К сожалению, В. Баталов почти не фиксирует участия Булгакова в репетициях, его рассказов и показов, о которых бесконечно вспоминали участники спектакля и о которых Станиславский в 1930 году напишет «красному директору» Гейтцу: «Большие надежды возлагаем на Булгакова. Вот из него может выйти режиссер. Он не только литератор, но он и актер. Сужу по тому, как он показывал на репетициях «Турбиных». Собственно — он поставил их, по крайней мере дал те блестки, которые сверкали и создавали успех спектаклю».
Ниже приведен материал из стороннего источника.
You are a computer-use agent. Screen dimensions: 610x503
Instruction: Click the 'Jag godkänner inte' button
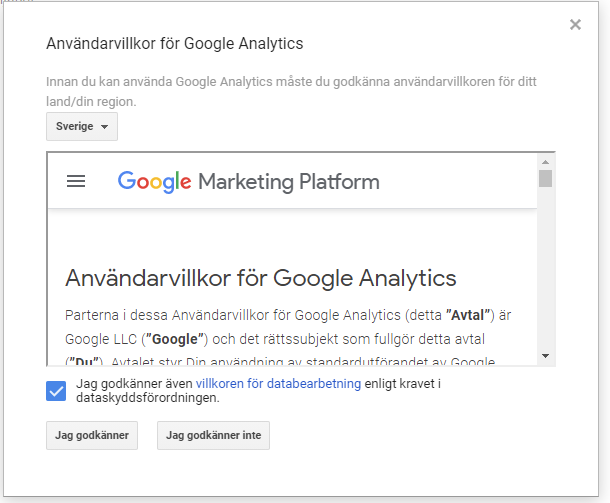coord(213,435)
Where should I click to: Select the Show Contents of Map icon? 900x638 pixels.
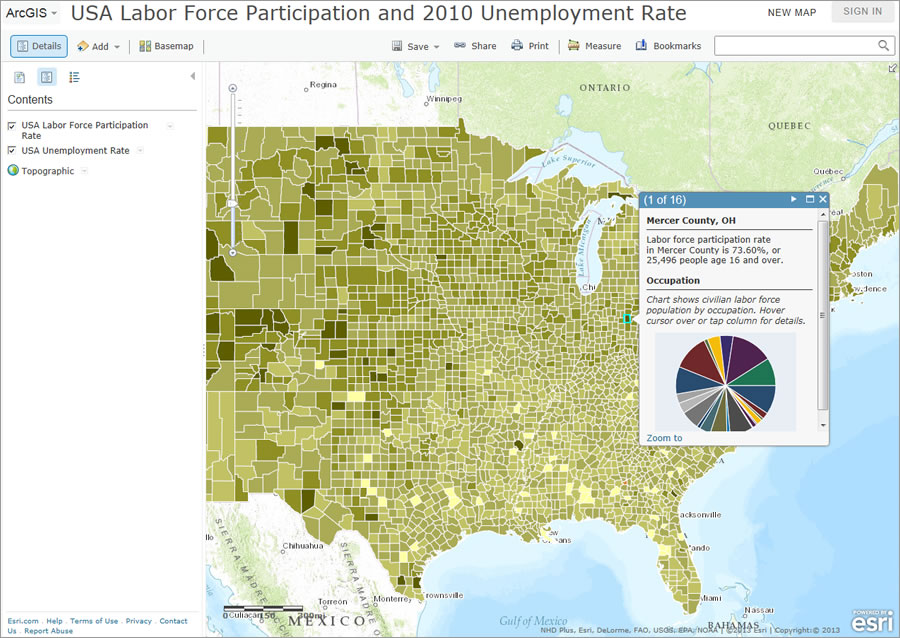pos(46,77)
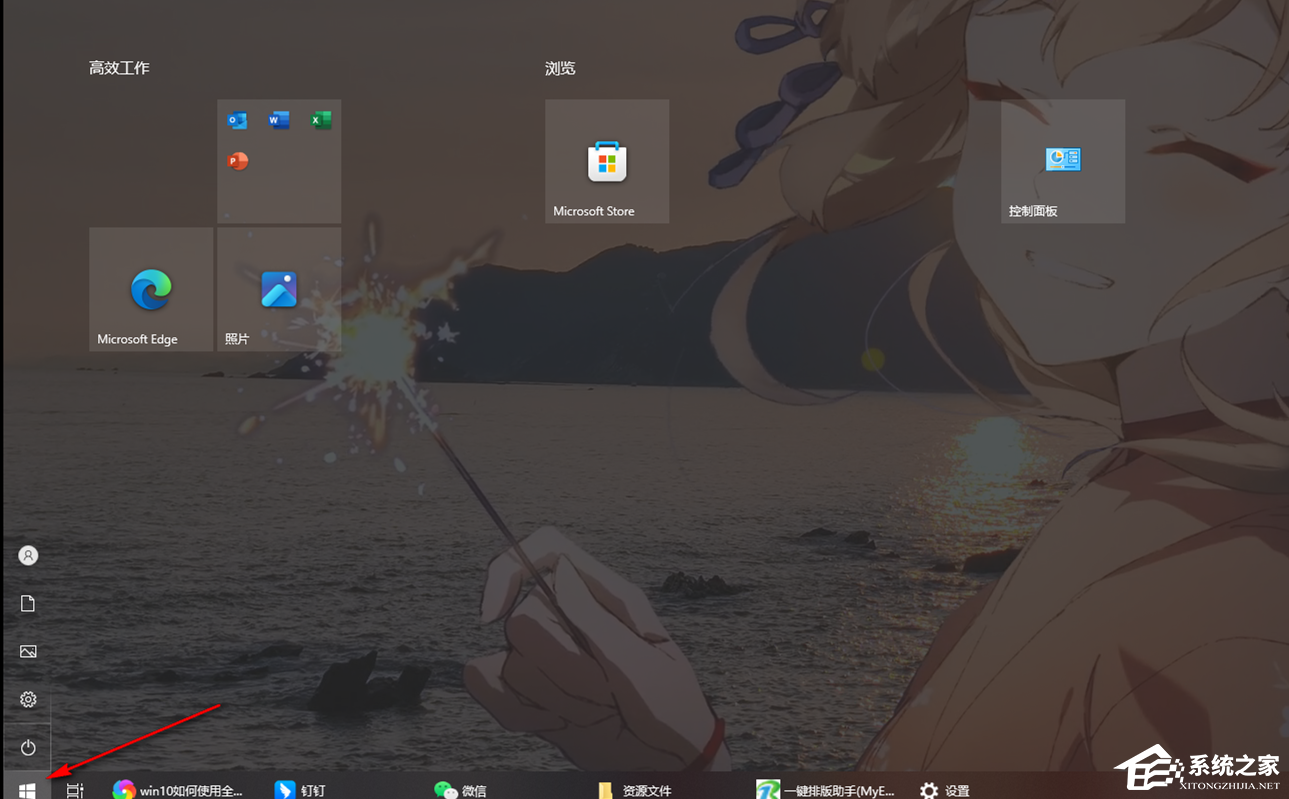Click the Start button on the taskbar
The image size is (1289, 799).
pyautogui.click(x=25, y=790)
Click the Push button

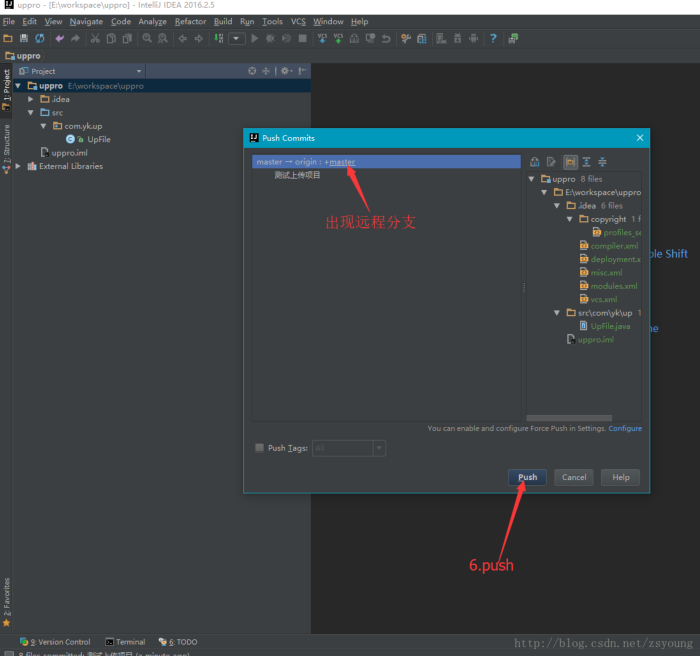pos(527,477)
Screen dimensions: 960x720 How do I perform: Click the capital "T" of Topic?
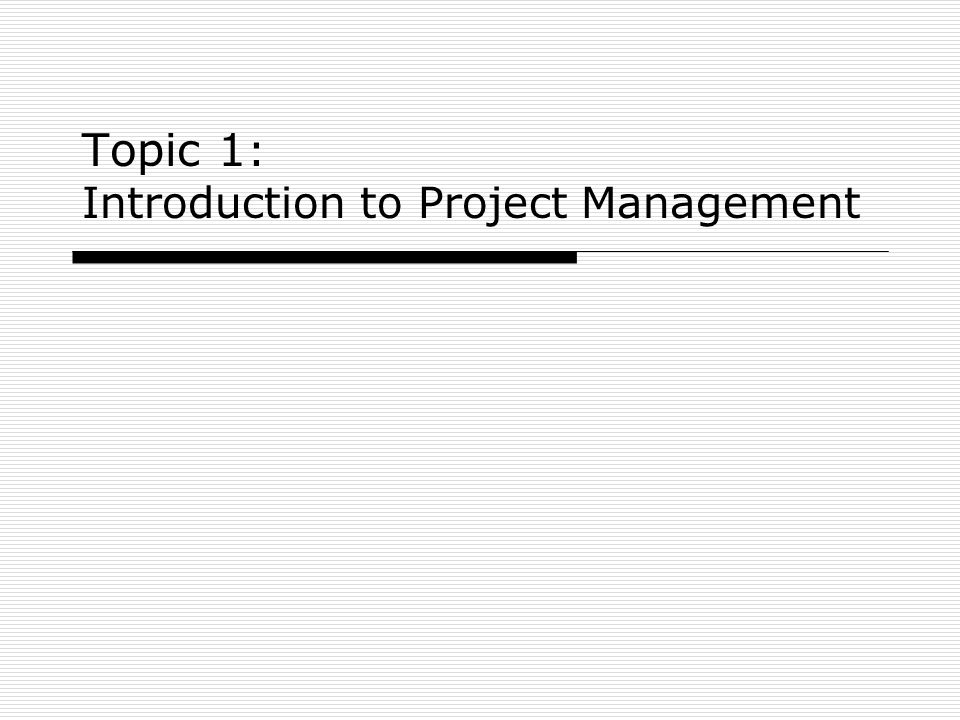point(95,149)
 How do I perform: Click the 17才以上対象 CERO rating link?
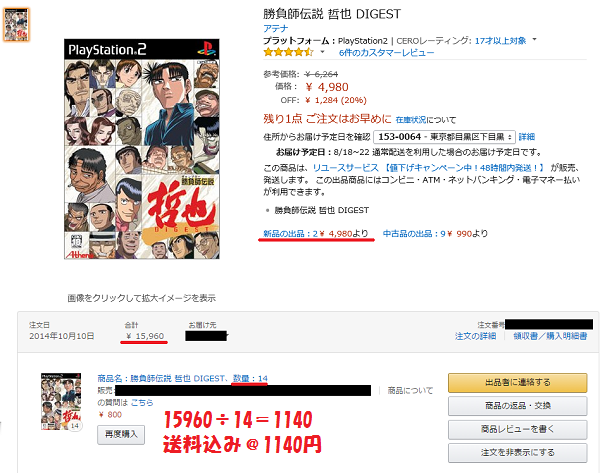501,41
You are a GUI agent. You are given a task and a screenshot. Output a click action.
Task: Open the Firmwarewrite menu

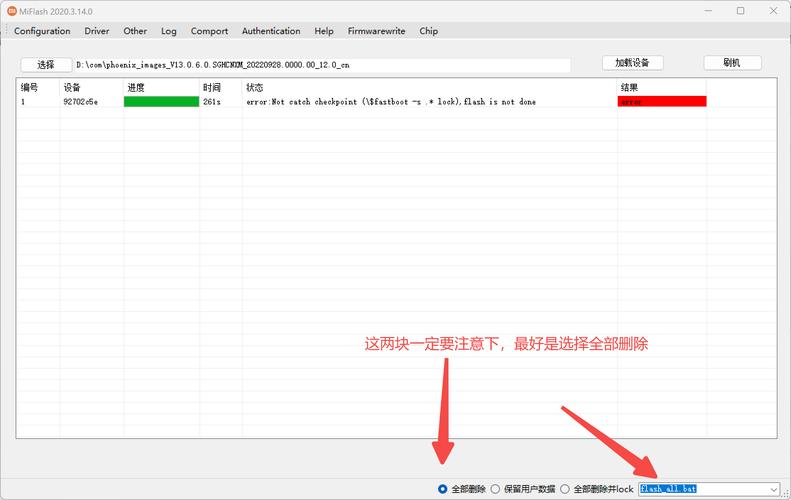[x=376, y=31]
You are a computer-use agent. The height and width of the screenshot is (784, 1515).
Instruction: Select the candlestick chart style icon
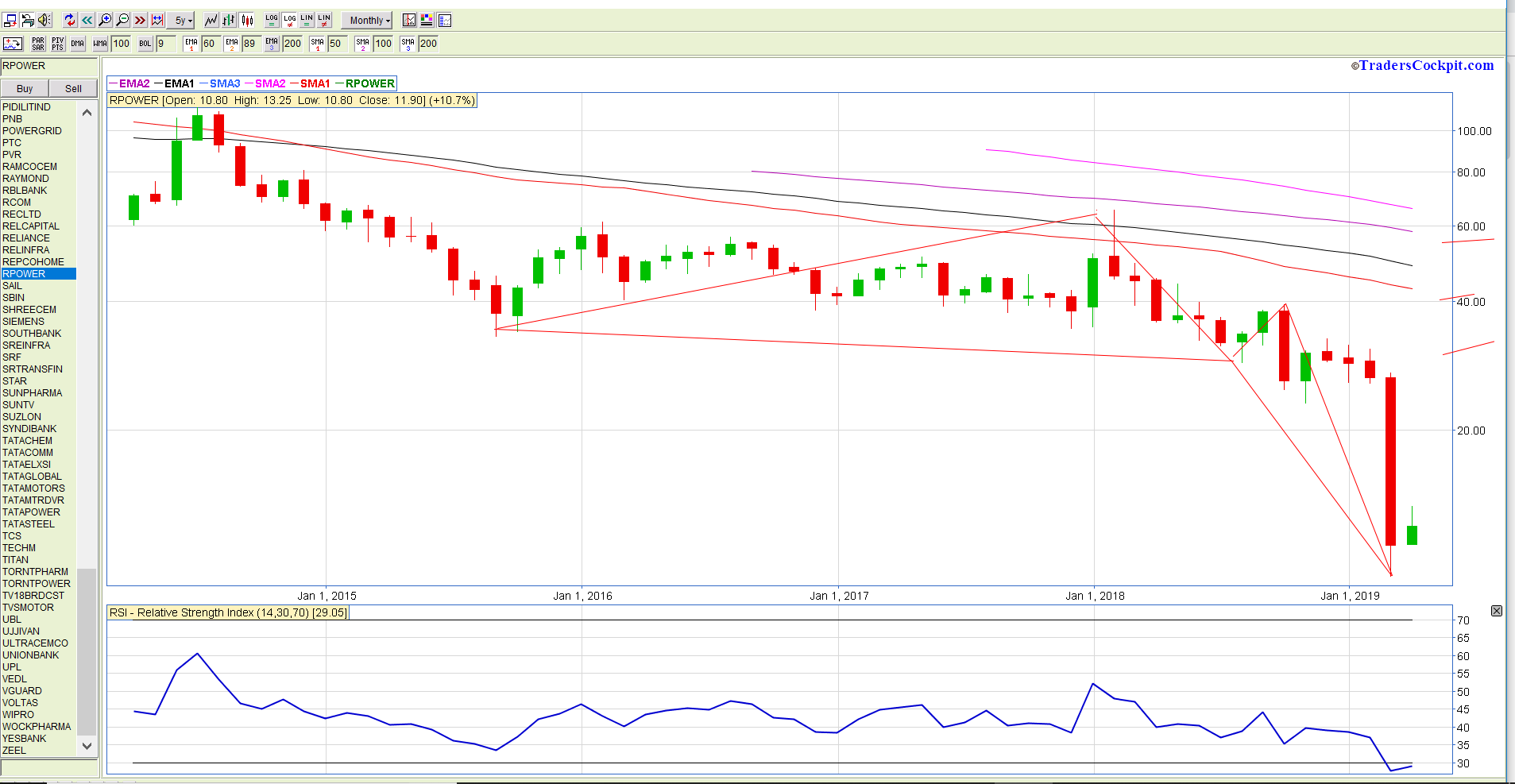click(x=247, y=20)
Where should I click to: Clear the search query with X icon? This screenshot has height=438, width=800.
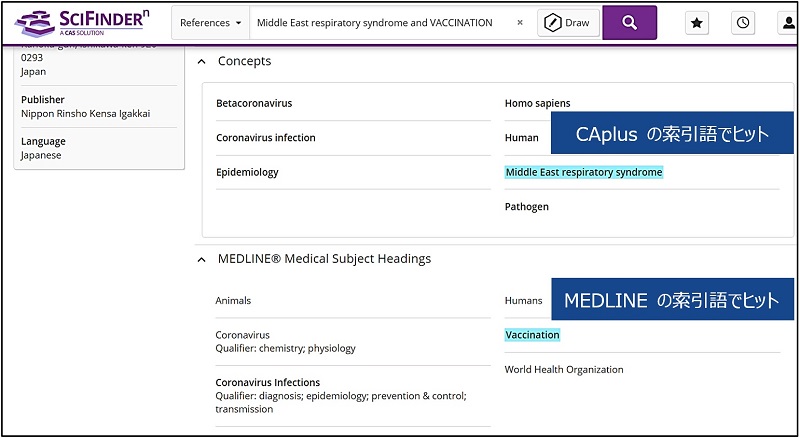click(x=520, y=23)
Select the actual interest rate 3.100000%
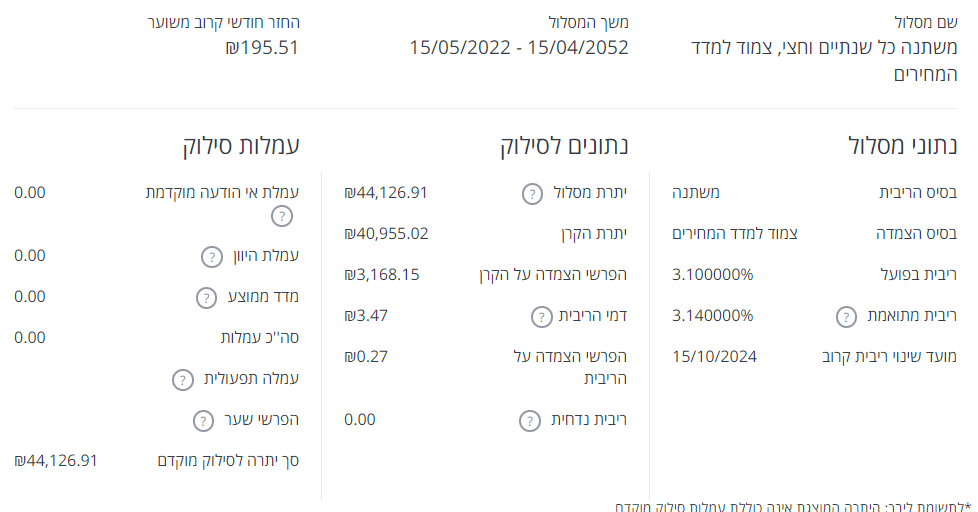The width and height of the screenshot is (978, 512). pos(712,275)
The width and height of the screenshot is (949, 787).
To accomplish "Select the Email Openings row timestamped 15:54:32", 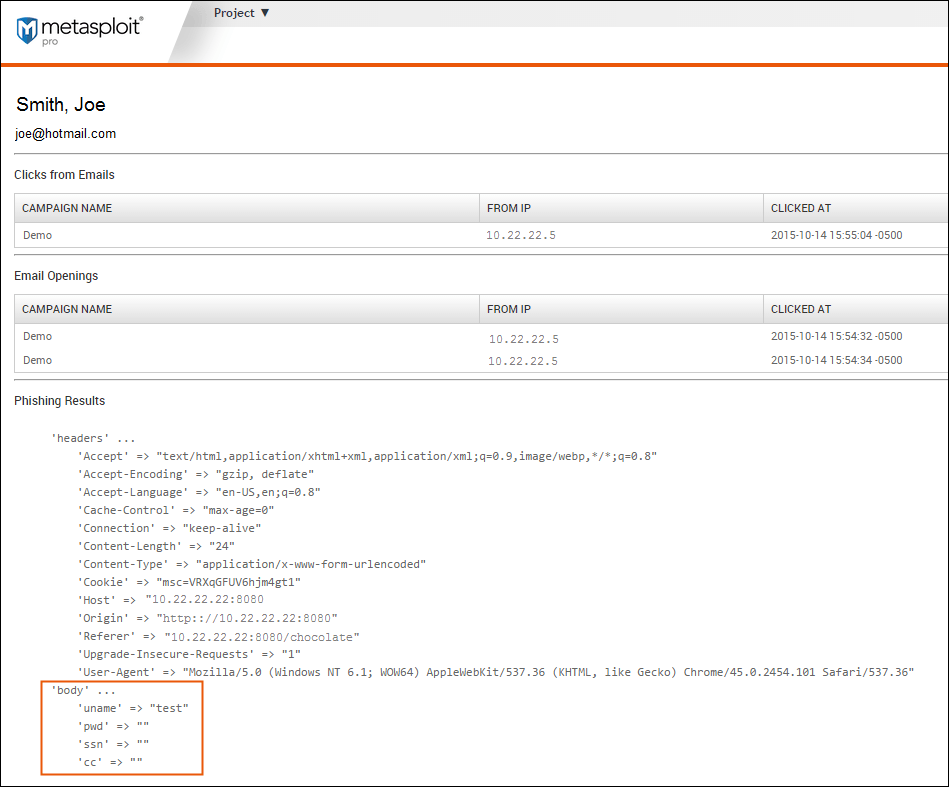I will pos(836,336).
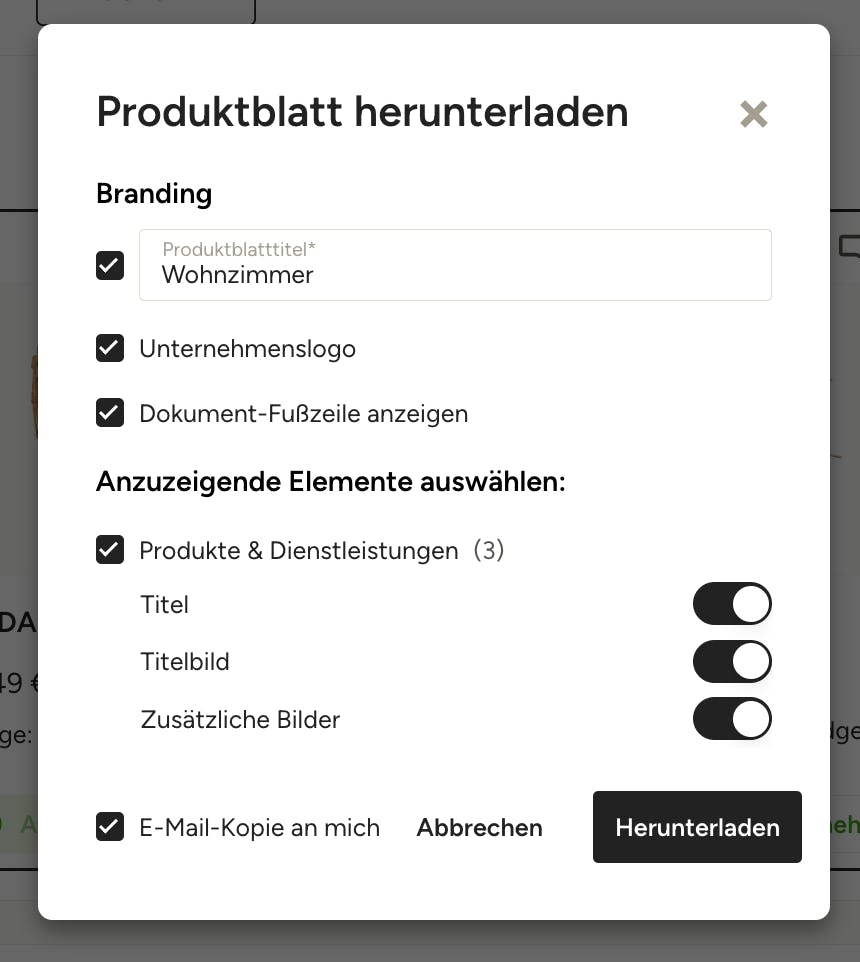
Task: Click the Produkte & Dienstleistungen label text
Action: point(299,550)
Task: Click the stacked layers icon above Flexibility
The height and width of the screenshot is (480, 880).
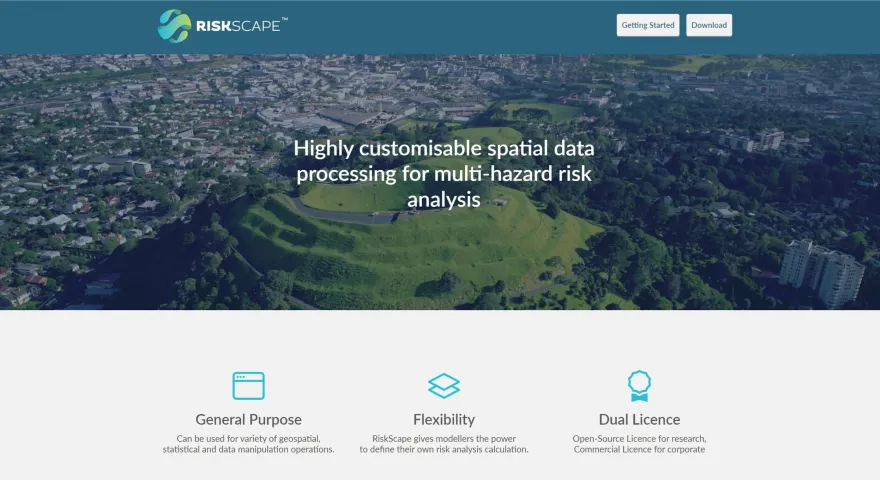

Может быть, значение сорежиссерства Булгакова Станиславский преувеличил в связи с негативным отношением к Судакову, но в том, что вклад писателя в создание документально убедительной атмосферы турбинских сцен и многих иных тонкостей спектакля был огромен, сомнения, конечно, нет.
Ток творчества, идущий от молодых исполнителей, передавался драматургу, заряжал его фантазию, открывал в нем такие запасы свежей и бьющей через край театральности, о какой, вероятно, он и не предполагал. Булгаков расцветал в театральном воздухе, зажигался от актерского показа, сам становился актером и режиссером, как и любой подлинный драматург, пишущий не слова для пьес, а некую глубочайше понятую и прочувствованную жизнь, скрытую за словами.